The industry still has work to do to make biometrics a more secure solution. Most major banks use biometrics in their mobile channel, but the app defaults to a password if the biometric isn’t readable, says Al Pascual, research director and head of fraud and security at Javelin. “They default to what is arguably the weakest security solution.” Security questions used in enrollment aren’t safe from hackers, either. The data breach revealed by Yahoo in September 2017 included the security questions and answers that users had chosen as a failsafe in the event of a forgotten password.
For biometrics to be truly secure, banks need to ensure that the person enrolling their biometric “is in fact who they say they are,” says Pascual. But he adds that new account fraud is on the rise, and banks need to work on their initial identity controls—making sure they know the customer—before tackling biometric enrollment. With the recent breach of Equifax’s data impacting the identities of half of the American population, this is no small task.
Artificial intelligence also shows great potential in protecting financial institutions from cybercriminals and from fraud, and staying on top of compliance. “Banks are overwhelmed by cyber risk management, and I don’t see how they can afford to ignore AI technologies,” says Joan McGowan, a senior analyst at Celent who defines AI as “the application of analytics, bots, robotic process automation and report generation.”
KPMG’s Jacco says that robotic process automation can help sort through potential cyber incidents to better identify what warrants further investigation—a task still best suited for human intelligence. He adds that fraud and security teams are more frequently collaborating to leverage AI.

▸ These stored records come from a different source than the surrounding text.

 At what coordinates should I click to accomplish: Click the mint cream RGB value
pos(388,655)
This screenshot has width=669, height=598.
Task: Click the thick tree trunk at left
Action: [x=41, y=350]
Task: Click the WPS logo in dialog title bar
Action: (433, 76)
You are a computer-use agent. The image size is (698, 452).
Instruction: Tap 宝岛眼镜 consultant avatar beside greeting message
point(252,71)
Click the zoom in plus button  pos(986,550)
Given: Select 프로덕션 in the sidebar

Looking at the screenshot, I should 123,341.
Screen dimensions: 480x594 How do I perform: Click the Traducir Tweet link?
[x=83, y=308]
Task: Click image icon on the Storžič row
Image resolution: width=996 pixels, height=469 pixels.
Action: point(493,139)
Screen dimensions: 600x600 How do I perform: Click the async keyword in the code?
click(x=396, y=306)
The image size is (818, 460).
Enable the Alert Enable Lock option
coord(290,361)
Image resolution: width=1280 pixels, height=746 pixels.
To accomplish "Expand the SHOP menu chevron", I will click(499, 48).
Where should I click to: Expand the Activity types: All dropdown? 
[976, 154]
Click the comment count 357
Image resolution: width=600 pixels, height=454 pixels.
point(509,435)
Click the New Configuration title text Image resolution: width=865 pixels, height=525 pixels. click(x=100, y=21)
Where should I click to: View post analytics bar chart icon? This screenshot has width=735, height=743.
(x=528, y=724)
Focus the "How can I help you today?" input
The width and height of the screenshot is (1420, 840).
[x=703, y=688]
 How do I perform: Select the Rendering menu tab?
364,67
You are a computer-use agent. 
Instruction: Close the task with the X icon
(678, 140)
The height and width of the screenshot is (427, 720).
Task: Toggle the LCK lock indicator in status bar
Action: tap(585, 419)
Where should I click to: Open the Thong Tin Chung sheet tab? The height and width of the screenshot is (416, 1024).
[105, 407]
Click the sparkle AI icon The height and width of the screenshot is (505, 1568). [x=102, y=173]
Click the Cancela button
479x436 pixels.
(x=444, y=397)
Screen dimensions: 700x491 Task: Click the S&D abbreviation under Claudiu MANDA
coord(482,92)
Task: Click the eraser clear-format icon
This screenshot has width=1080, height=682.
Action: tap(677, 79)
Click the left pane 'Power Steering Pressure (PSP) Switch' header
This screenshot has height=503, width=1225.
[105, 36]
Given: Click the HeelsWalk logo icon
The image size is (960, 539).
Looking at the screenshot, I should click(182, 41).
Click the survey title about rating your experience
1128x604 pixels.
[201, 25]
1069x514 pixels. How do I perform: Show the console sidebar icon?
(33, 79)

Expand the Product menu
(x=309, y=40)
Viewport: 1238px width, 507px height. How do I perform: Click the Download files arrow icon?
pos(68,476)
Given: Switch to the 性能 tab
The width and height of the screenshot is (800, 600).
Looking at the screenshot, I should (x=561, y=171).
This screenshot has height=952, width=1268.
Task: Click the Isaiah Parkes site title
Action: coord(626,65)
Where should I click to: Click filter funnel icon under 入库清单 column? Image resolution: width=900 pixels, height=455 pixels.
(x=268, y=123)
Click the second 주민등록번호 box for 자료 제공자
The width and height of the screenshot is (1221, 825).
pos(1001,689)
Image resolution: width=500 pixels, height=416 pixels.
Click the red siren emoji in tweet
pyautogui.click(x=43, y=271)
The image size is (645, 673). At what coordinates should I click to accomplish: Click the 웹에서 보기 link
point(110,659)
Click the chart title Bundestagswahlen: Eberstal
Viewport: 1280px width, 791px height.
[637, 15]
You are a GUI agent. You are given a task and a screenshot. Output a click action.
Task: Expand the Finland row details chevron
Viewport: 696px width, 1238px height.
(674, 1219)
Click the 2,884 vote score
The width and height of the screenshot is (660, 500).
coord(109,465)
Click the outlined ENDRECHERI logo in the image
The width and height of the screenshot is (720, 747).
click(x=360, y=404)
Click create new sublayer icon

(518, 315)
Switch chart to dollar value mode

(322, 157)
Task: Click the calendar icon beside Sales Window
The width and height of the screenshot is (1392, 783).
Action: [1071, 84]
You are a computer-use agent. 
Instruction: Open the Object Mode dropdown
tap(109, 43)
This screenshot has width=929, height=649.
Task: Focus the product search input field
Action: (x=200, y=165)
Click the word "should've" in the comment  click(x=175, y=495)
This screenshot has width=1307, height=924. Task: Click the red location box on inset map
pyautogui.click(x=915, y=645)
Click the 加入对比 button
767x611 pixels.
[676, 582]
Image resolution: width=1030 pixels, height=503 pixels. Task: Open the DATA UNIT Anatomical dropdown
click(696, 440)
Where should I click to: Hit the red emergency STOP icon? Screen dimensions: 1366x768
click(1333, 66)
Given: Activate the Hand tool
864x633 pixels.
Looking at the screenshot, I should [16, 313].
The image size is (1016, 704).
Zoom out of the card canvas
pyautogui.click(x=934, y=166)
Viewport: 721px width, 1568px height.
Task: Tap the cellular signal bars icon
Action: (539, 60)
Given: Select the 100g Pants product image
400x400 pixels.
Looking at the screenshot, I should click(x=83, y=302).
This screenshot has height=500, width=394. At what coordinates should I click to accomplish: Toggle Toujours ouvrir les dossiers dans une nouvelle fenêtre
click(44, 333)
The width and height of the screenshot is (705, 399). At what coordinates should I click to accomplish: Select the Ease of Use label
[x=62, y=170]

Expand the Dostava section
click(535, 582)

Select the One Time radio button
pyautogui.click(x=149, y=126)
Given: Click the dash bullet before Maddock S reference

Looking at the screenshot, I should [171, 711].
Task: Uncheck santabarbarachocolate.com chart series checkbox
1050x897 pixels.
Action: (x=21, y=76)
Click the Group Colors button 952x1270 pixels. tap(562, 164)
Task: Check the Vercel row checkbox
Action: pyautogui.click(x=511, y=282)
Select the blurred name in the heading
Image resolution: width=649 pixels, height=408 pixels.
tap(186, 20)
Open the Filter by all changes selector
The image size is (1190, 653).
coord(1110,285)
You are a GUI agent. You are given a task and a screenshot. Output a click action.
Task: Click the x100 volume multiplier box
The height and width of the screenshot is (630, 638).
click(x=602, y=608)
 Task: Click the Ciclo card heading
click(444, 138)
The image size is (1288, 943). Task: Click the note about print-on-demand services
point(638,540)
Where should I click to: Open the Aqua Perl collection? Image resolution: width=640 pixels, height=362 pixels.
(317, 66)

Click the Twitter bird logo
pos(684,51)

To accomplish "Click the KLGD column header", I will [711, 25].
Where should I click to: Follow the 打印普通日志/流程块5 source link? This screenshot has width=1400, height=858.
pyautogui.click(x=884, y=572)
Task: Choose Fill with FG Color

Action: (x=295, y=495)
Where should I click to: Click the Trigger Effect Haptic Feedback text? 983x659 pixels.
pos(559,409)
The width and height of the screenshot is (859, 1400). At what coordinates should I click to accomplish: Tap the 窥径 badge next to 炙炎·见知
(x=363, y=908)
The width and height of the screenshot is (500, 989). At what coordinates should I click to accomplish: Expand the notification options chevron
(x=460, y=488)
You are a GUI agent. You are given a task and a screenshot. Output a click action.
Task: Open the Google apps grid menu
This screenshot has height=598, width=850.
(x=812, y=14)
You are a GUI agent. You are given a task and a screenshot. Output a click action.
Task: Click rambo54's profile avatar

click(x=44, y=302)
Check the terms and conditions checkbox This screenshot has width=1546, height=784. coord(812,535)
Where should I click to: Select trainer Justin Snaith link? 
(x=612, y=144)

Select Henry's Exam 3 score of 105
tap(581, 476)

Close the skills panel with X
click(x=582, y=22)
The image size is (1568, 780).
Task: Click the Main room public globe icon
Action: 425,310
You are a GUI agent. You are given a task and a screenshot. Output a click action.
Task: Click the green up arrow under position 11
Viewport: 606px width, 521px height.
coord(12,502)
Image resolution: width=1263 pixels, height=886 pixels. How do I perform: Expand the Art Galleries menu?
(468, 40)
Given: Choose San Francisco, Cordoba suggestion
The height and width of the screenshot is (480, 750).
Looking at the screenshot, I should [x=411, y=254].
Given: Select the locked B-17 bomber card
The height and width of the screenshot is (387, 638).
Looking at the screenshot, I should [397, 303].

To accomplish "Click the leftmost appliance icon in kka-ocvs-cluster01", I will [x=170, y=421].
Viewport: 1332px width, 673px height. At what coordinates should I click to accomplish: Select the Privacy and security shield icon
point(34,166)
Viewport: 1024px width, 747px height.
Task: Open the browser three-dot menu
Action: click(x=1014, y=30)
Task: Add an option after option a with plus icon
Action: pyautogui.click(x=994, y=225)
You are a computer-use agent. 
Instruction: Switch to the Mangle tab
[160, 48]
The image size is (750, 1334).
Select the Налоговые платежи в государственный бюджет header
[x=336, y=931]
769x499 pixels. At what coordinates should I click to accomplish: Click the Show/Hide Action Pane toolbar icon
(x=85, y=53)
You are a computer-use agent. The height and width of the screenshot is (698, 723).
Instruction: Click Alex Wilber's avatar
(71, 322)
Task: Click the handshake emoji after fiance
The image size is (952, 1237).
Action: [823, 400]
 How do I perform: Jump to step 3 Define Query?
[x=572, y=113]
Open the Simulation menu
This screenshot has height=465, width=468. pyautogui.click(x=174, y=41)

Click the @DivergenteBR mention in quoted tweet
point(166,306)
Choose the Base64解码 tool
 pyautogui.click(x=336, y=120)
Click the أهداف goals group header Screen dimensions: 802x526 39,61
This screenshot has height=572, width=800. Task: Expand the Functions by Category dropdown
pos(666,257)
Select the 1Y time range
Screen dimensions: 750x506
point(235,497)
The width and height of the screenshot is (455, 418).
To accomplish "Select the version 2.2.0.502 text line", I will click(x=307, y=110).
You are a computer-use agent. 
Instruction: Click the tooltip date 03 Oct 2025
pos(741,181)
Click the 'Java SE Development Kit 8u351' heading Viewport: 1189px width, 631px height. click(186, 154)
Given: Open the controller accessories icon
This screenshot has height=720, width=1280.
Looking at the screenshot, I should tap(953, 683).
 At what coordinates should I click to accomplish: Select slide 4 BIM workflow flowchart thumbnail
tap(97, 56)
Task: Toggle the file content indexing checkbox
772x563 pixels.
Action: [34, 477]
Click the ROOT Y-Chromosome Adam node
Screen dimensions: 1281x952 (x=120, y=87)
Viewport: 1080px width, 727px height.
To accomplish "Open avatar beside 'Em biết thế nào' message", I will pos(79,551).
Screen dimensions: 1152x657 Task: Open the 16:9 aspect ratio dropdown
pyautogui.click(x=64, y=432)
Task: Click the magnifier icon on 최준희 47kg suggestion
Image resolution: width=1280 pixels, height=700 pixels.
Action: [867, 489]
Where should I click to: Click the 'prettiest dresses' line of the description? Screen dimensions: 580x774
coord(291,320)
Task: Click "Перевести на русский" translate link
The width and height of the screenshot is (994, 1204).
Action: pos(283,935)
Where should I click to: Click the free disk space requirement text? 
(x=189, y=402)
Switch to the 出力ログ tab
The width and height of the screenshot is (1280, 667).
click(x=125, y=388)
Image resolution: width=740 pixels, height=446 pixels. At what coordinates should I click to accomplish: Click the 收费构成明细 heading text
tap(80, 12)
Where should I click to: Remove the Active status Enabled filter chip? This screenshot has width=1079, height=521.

AI continues to evolve, so it’s not a technology that banks can set and forget. Banks will need to employ data scientists and improve their data analytics capabilities, says McGowan—no mean feat in an industry where just 13 percent of executives and directors believe their institution effectively uses data, per the 2017 Technology Survey.
Almost half of bank boards discuss technology at every board meeting, and 38 percent discuss the issue quarterly, according to the Technology Survey. So why don’t more boards—or senior executives, for that matter—see the value in biometrics and AI? It’s possible that up-and-coming technologies just aren’t discussed frequently enough. Ninety-four percent say the board focuses on cybersecurity in discussions about technology, but significantly fewer use that time to focus on other technology-related concerns, such as staying on top of technology trends (40 percent) and evaluating new technologies (24 percent). Without understanding the solutions available for banks today, it will be increasing difficult for boards to oversee the cybersecurity risk facing their institution.
The 2017 Technology Survey was conducted in June and July of 2017, and examined how banks strategically approach technology. Bank Director surveyed 145 senior executives—including CEOs, chief information officers and chief technology officers—and independent directors of U.S. banks above $250 million in assets. Technology solutions provider CDW sponsored the survey.